For key free agent signing Kevin Martin, reuniting with Adelman was a coveted reason for making the move to Minnesota.
Martin was a raw rookie shooting guard out of Western Carolina, a first round selection by Sacramento in the 2004 NBA Draft, when he first met Adelman. In the next two years, Adelman helped guided Martin through the transition into being an everyday NBA player. When Adelman moved on to Houston in 2007 after Sacramento did not renew his contract, Martin followed him to Texas via trade three years later.
But within a year, Adelman and Houston parted ways, leaving Martin already starting to think about when the opportunity for another reunion would arise.
"After I realized he wasn't coming back to Houston, I was just waiting to see where he was going to land next," Martin said. "He's been such an inspiration in my career, where I'm at today. Two years ago, I thought this was going to be on the top of my list when I was a free agent."
Martin is part of the Wolves' strengthening nucleus, bookmarked by Kevin Love, Ricky Rubio and newly re-signed center Nikola Pekovic, that have brought on a new wave of increased expectations of the team's potential in the year ahead.

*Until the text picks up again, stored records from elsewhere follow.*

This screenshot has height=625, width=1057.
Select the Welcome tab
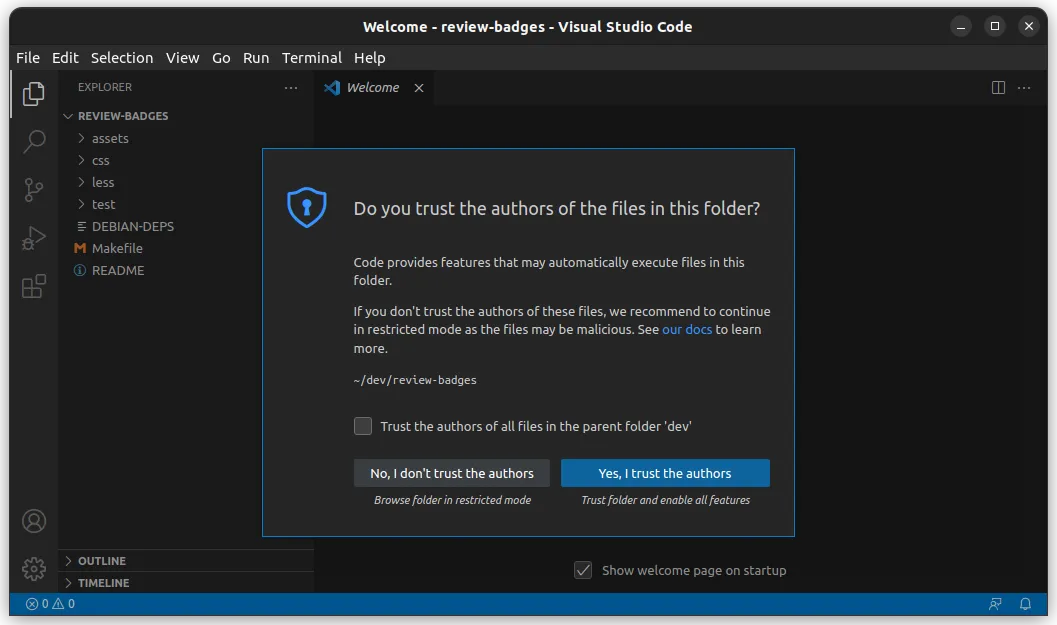(x=371, y=88)
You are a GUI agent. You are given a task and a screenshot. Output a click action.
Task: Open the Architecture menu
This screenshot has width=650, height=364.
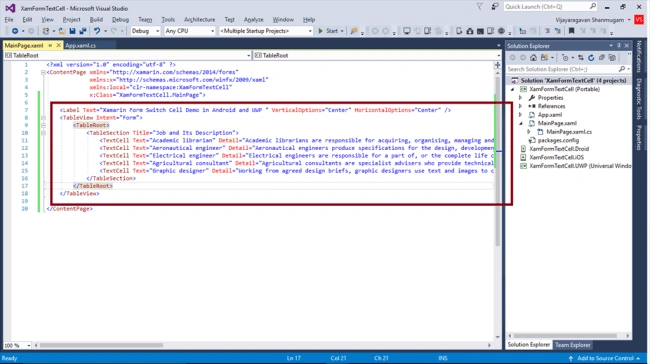(x=199, y=19)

Adelman has a firm sense of that potential. After weathering a season that was not only filled with personal struggles, but also the torment of watching his injury-ravaged team tumble to a discouraging 31-51 record, Adelman is ready for the task of matching lofty expectations to actual results.
"Last year, I thought we were on that direction until everything happened to the team," Adelman said. "Everything just went backwards when we thought we were moving in the right direction."
"But I think we've added some pieces this year and I'm looking forward to us making some strides ... I think we have the potential to be so much better offensively."